== DATASET ENTRIES ==
—————
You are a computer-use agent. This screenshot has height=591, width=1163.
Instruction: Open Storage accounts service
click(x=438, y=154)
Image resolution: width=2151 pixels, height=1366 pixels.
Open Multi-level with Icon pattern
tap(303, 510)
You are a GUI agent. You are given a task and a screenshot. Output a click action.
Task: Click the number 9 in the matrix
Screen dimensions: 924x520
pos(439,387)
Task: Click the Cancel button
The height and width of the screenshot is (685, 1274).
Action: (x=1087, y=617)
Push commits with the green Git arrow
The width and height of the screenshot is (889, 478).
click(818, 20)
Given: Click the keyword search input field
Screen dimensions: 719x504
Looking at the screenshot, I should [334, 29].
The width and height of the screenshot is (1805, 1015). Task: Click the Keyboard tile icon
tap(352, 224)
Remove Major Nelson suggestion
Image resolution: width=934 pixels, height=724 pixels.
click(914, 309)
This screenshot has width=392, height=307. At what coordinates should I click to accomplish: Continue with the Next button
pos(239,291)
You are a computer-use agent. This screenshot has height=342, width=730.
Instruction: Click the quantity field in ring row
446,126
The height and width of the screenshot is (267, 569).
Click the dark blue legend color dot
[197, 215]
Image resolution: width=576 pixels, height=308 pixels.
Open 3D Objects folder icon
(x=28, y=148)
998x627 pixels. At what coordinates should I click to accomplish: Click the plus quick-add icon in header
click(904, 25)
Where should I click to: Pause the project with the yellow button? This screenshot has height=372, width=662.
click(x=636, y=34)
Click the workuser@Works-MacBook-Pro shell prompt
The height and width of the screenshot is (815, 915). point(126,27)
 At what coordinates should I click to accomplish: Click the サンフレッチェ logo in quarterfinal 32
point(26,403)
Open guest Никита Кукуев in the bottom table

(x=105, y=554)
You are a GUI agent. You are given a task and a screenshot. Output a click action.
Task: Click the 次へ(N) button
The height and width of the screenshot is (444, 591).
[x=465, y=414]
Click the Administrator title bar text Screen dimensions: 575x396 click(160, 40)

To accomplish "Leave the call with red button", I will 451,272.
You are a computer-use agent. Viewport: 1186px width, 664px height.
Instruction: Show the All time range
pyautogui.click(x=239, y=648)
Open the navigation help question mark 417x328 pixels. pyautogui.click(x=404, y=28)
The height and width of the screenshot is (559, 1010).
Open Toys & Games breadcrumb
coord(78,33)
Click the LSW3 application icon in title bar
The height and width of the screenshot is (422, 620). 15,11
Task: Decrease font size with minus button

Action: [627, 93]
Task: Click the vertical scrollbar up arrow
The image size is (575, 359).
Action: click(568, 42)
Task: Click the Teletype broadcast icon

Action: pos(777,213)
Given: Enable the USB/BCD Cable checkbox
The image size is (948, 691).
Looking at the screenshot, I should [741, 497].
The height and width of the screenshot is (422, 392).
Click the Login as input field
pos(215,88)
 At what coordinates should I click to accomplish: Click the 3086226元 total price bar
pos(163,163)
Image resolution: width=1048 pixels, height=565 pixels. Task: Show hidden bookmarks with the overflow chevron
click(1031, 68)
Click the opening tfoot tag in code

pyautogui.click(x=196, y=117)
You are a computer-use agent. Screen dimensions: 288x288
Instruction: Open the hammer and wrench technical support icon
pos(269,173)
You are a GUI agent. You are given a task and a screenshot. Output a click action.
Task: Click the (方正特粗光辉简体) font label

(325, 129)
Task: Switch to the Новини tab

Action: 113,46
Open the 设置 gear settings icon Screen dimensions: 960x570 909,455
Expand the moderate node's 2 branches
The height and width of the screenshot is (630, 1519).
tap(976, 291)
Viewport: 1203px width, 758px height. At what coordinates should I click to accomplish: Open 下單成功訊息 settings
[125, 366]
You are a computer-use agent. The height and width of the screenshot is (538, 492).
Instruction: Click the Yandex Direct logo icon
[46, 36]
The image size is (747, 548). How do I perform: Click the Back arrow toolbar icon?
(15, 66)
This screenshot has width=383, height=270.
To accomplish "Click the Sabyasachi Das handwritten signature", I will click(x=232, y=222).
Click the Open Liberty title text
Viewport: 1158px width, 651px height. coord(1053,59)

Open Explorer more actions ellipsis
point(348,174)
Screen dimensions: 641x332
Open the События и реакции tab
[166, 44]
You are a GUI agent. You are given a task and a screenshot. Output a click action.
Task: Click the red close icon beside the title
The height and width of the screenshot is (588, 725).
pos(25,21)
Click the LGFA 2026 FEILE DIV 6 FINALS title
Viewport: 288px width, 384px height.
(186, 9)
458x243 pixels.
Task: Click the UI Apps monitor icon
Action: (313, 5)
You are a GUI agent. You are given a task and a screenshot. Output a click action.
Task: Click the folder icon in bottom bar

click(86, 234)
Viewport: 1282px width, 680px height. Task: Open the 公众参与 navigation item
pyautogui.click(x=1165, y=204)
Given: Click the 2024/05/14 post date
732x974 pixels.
—————
== PROBLEM STATEMENT ==
Please quote the records above from the line with "Task: Click the Teletype broadcast icon" up to and including the line with "pos(163,163)".

== SOLVED EXERCISE ==
Task: Click the Teletype broadcast icon

Action: pos(777,213)
Given: Enable the USB/BCD Cable checkbox
The image size is (948, 691).
Looking at the screenshot, I should [741, 497].
The height and width of the screenshot is (422, 392).
Click the Login as input field
pos(215,88)
 At what coordinates should I click to accomplish: Click the 3086226元 total price bar
pos(163,163)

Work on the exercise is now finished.